Older citizens can be more susceptible to inclement weather
The Ohio Department of Aging asks all Ohioans to check on older loved ones and neighbors during and after the severe winter storm hitting the state this weekend.
Physical changes, isolation and other factors can make older adults more susceptible to weather’s wrath, said ODA officials.
Winter Storm Harper brought snow, ice, high winds and bitter cold temperatures to most of Ohio this weekend.
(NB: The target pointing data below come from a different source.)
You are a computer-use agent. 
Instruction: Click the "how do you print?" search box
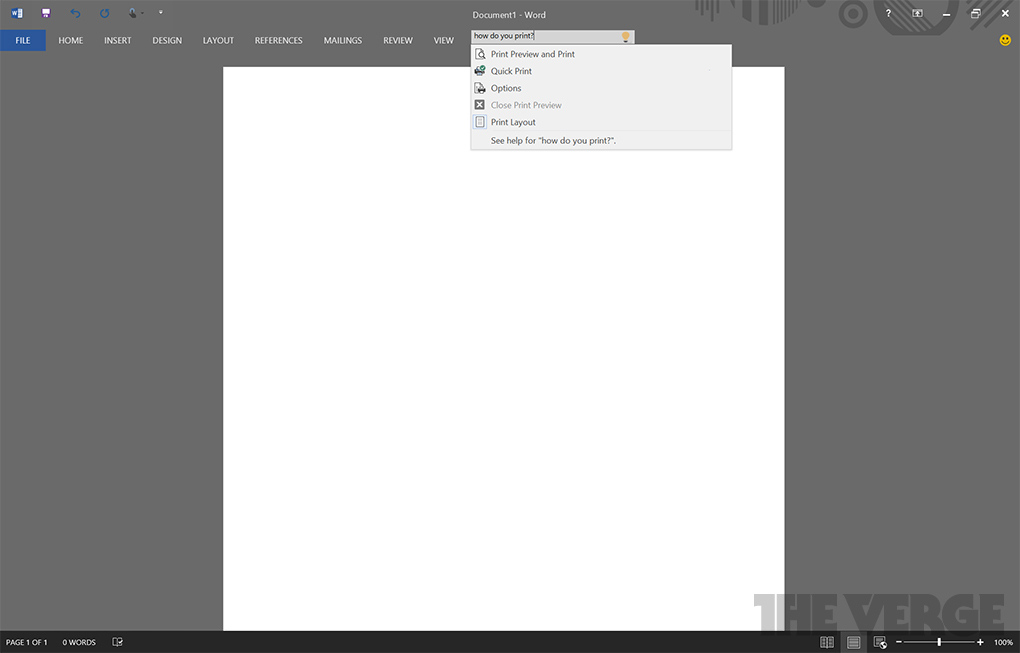(545, 36)
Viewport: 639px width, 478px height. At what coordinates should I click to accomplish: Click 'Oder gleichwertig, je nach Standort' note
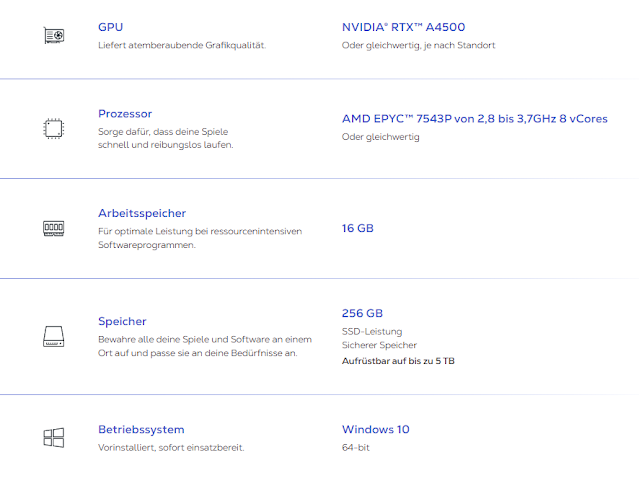(x=419, y=45)
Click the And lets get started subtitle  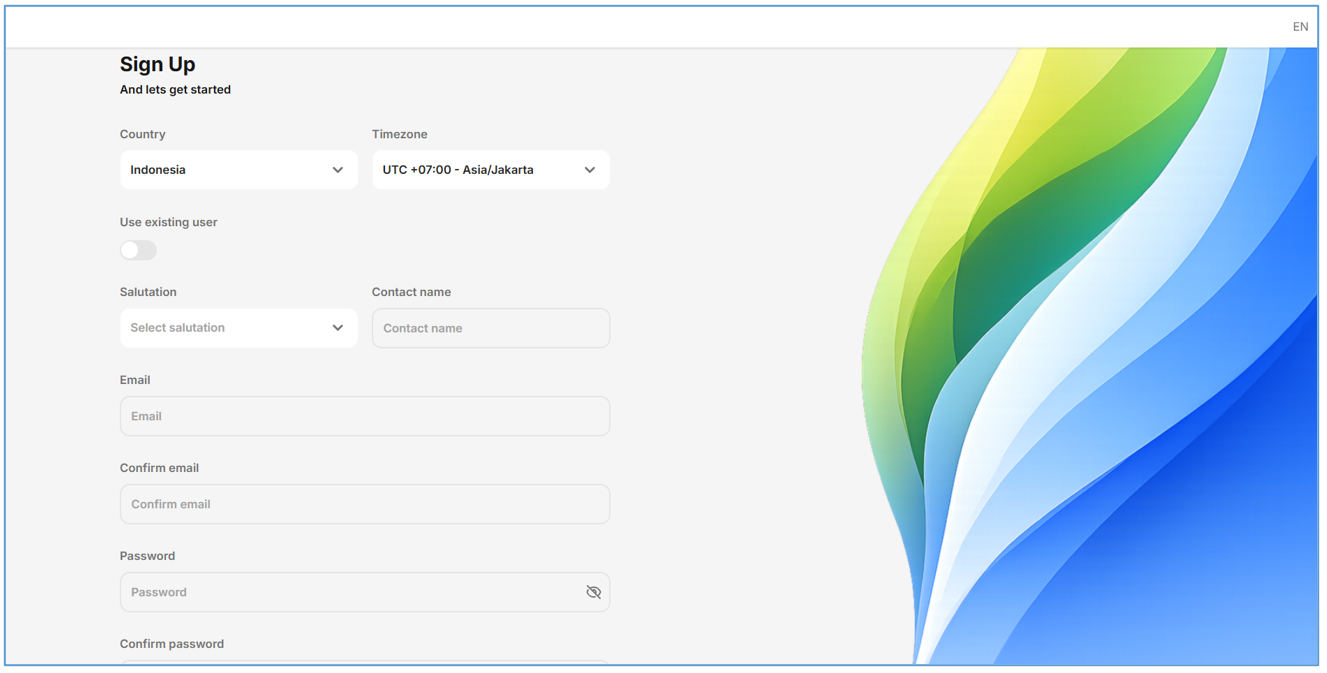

Weather-related road conditions, utility outages and more are dangers for all Ohioans, but can be especially hazardous for older adults, officials said.
Here are some things ODA suggests asking when people call or visit older adults.
Do they need medical attention? Have they fallen? Are they staying warm enough? Are they taking their medications as prescribed?
Do they have safe food and water? Are they eating and drinking regularly? Is the temperature in their home comfortable? Do they have safe means to heat the home if temperatures continue to fall?
Whom will they call if they need help? Do they have access to a phone that will work without power or landline service?
Ohioans who live in nursing homes also can be at increased risk from severe winter weather. The Office of the State Long-Term Care Ombudsman advises to call loved ones’ nursing homes to check conditions there and ask how the facility is staffed.
Here is more advice from ODA:
“If you or an older loved one becomes ill or injured during the storm, or if it becomes unsafe to stay in your home for any reason, call 911 for emergency assistance. Check local media or call local law enforcement to learn about the availability of warming centers or emergency shelters.”
The area agency on aging can help identify emergency resources and services in the community. Visit the Ohio Department of Aging’s website, www.aging.ohio.gov, for contacts, or call 866-243-5678 to be connected to the agency serving your community.